Kasita is ushering in the homes of the future.

By Nick Barancyk, Photos courtesy of Kasita and Nick Barancyk

Cranes seem to have multiplied on Austin’s skyline in the last few years. Each building is an office, hotel or high-rise apartment complex, and each requires space—a lot of space—space that must be consolidated and counted in measurements of city blocks.

But what about the remainder, those chunks of land that are just the right size to be useless, too small for skyscrapers but big enough to be wasteful?

Austin-based modular-home company Kasita is looking toward the future.

“There are all these underutilized plots of land nationwide [where]you wouldn’t find traditional construction in terms of apartment complexes or single-family homes,” Kasita’s creative director, Susannah Haddad, says.

Whitney Stafford (left) and Susannah Haddad (right)

Based on the philosophy of living light, Kasita has engineered its micro-homes to fill such niches in the urban jungle.

Compact creations

Kasita homes are unique in that they’re fully constructed before they touch ground. The prefabrication process speeds up build times and lowers unexpected costs for buyers.

“That type of building is really appealing to both developers and architects, and has been for a long time because they really understand the efficiency of it,” Whitney Stafford, Kasita’s experiential-marketing manager, says.

But despite Kasita’s small footprint (Its homes stand at just 374 square feet.), it tries to distance itself from the connotations that tiny homes carry.

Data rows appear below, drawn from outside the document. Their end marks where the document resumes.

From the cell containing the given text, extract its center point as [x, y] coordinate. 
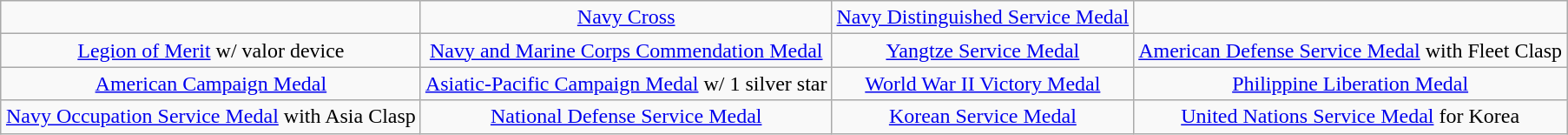
Navy Cross [626, 17]
Navy and Marine Corps Commendation Medal [626, 50]
American Campaign Medal [210, 83]
Philippine Liberation Medal [1351, 83]
Yangtze Service Medal [983, 50]
Asiatic-Pacific Campaign Medal w/ 1 silver star [626, 83]
American Defense Service Medal with Fleet Clasp [1351, 50]
Navy Distinguished Service Medal [983, 17]
Navy Occupation Service Medal with Asia Clasp [210, 116]
Korean Service Medal [983, 116]
Legion of Merit w/ valor device [210, 50]
United Nations Service Medal for Korea [1351, 116]
World War II Victory Medal [983, 83]
National Defense Service Medal [626, 116]
Find where the given text appears and provide that cell's center as [X, Y] coordinate. 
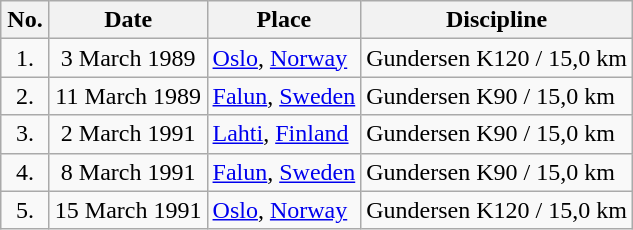
2. [26, 96]
4. [26, 172]
2 March 1991 [128, 134]
Place [284, 20]
Discipline [497, 20]
11 March 1989 [128, 96]
No. [26, 20]
8 March 1991 [128, 172]
Lahti, Finland [284, 134]
5. [26, 210]
3 March 1989 [128, 58]
15 March 1991 [128, 210]
1. [26, 58]
3. [26, 134]
Date [128, 20]
Return (x, y) of the center of cell containing provided text 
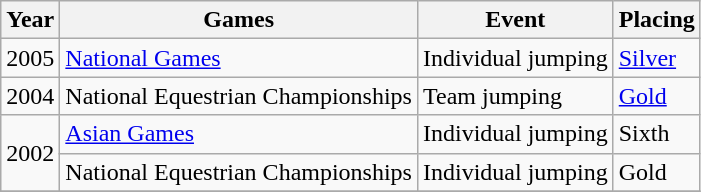
Sixth (656, 134)
National Games (239, 58)
Asian Games (239, 134)
Team jumping (515, 96)
Silver (656, 58)
2004 (30, 96)
2005 (30, 58)
2002 (30, 153)
Games (239, 20)
Placing (656, 20)
Event (515, 20)
Year (30, 20)
Extract the [X, Y] coordinate from the center of the cell holding the provided text.  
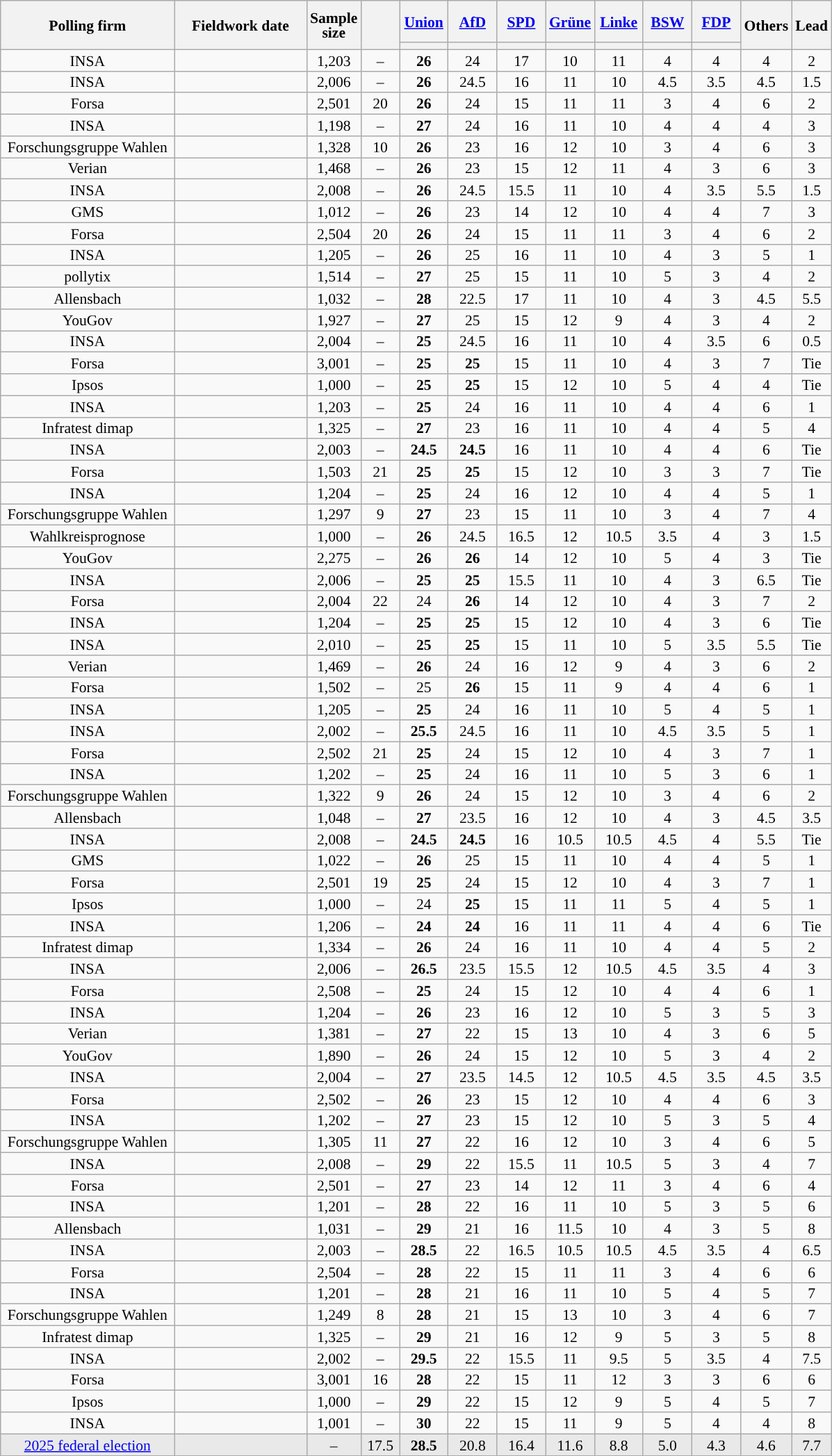
22.5 [473, 299]
1,048 [334, 817]
1,514 [334, 277]
1,032 [334, 299]
16.4 [521, 1444]
1,022 [334, 860]
1,206 [334, 926]
26.5 [424, 969]
1,297 [334, 514]
20.8 [473, 1444]
FDP [716, 22]
14.5 [521, 1077]
1,469 [334, 666]
1,198 [334, 125]
SPD [521, 22]
9.5 [619, 1358]
1,322 [334, 797]
4.3 [716, 1444]
1,328 [334, 147]
Fieldwork date [240, 25]
Lead [812, 25]
Others [766, 25]
11.6 [570, 1444]
30 [424, 1424]
1,468 [334, 168]
25.5 [424, 731]
1,381 [334, 1034]
17.5 [380, 1444]
1,502 [334, 688]
1,001 [334, 1424]
1,012 [334, 211]
7.7 [812, 1444]
2025 federal election [88, 1444]
8.8 [619, 1444]
1,334 [334, 947]
AfD [473, 22]
Linke [619, 22]
5.0 [667, 1444]
11.5 [570, 1229]
19 [380, 883]
0.5 [812, 342]
Polling firm [88, 25]
29.5 [424, 1358]
7.5 [812, 1358]
1,305 [334, 1143]
Grüne [570, 22]
4.6 [766, 1444]
1,249 [334, 1315]
Wahlkreisprognose [88, 537]
1,890 [334, 1055]
Union [424, 22]
pollytix [88, 277]
2,508 [334, 991]
2,275 [334, 557]
2,010 [334, 645]
Samplesize [334, 25]
1,503 [334, 471]
1,031 [334, 1229]
BSW [667, 22]
1,927 [334, 320]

“We’re trying to play a different game than the tiny-home community,” Stafford says.

Instead of a mentality focused on a mobile, get-out-to-the-country type of home, the company is more focused on solving the issues of urban space with permanent structures.

Construction, evolved

The inspiration for Kasita came from the need for affordable housing in a swelling urban environment. To tackle these issues, the construction industry needed to change.

“So many industries…have all innovated and gone through an evolution,” Haddad says, “and the construction industry really hasn’t gone through a big evolution in the last decade.”

More than 1,000 hours went into Kasita’s design, with the goal of maximizing every square inch of room. From airy living areas to a cozy kitchen, the feeling of space in a Kasita home betrays its small size.

Furthering the idea of reinventing the home, Kasita can be entirely controlled by technology, although there are still manual buttons for the traditionalists.

“We’re trying to create and cultivate this lifestyle of living lightly,” Haddad says, “having a home that gets smarter the way we get smarter, and learning from the folks living [inside]it to provide a more efficient and maximized life.”

Their modular structure also allows these micro-homes to be stacked, forming what Kasita reps call “communities.” It’s this conglomeration of micro-homes they hope will be that evolution we’ve been waiting for.


At the moment, Kasita’s biggest challenge is reframing the notion of what a home should be, but Stafford says she’d love to initiate that conversation.

“I think cities…want solutions and we want to work with cities and developers to be part of that solution,” she says.

If one thing is certain, it’s that Austin isn’t getting any cheaper and rent is only increasing. Living small may have its unexpected challenges, but maybe everyone could benefit from a life a little lighter.